Maquillage

La moitié des produits de cosmétiques sont contrefaits en Algérie

La contrefaçon et l’informel gangrènent le marché des cosmétiques en Algérie au point de mettre en danger la santé des citoyens.

Et pour cause, 9000 substances chimiques sont régulièrement utilisées dans la fabrication des produits de beauté. Cette dangerosité est décuplée quand il s’agit de la contrefaçon.
Fait encore moins rassurant : rien que dans la région d’Alger, on enregistre 1200 importateurs (3555 sur tout le territoire) et 371 producteurs dans le cosmétique.
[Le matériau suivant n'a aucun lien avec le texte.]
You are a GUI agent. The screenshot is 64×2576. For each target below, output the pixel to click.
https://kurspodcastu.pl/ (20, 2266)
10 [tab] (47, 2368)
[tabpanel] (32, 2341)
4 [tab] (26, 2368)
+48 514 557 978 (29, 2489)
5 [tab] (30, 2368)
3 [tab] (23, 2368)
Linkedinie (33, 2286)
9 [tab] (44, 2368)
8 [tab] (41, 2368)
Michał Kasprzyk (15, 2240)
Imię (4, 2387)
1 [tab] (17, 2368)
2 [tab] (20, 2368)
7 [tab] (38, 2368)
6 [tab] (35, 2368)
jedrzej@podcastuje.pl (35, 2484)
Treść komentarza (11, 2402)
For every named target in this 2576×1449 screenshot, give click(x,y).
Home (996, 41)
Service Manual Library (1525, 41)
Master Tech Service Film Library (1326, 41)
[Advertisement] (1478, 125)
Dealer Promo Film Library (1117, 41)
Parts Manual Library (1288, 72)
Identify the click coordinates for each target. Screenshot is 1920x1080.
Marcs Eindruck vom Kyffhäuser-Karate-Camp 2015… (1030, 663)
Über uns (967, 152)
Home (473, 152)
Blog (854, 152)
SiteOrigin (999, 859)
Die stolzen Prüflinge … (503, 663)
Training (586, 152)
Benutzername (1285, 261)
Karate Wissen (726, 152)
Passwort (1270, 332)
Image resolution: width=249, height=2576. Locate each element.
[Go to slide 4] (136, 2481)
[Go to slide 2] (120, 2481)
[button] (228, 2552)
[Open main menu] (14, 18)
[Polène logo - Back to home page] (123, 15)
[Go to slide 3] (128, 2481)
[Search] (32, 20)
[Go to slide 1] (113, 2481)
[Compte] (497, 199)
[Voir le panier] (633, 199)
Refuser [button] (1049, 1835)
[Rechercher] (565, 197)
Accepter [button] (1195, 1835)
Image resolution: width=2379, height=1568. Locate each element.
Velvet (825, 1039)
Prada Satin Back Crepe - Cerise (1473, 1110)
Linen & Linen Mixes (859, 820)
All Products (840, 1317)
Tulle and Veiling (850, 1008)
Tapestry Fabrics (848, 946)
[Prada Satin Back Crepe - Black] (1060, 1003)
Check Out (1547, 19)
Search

Quant aux produits toxiques ils sont importés par 1940 commerçants et produits par 172 opérateurs locaux. “Sur 500 échantillons analysés par des laboratoires en 2007, 238 sont non conformes aux normes requises, ce qui représente un taux de 48% de produits contrefaits ou périmés”, assène le ministre du Commerce, El Hachemi Djaâboub, lors d’une journée d’étude sur l’utilisation de ces produits.
Les produits cosmétiques et d’hygiène corporelle qui sont en contact avec les parties superficielles du corps en vue de le protéger, le nettoyer ou de le parfumer, exige un respect sans faille des conditions de production, d’emballage et de stockage. Tout manquement abouti à des conséquences graves pour l’usager.
Ces faits ont été dénoncés par le Dr Ali Belkaid du service dermatologie du CHU Mustapha. Il mettra en garde contre l’utilisation de produits de l’informel à l’image de la crème «Idéal» utilisée contre l’acné et le vieillissement. «Plusieurs patientes se sont présentées à notre service avec des lésions dermiques graves dont certaines ont nécessité l’hospitalisation», prévient-il. Le Dr Belkaid a mis en garde contre les produits inconnus et mal utilisés. Comme il conseillera d’éviter le tatouage au henné très en vogue ces dernières années.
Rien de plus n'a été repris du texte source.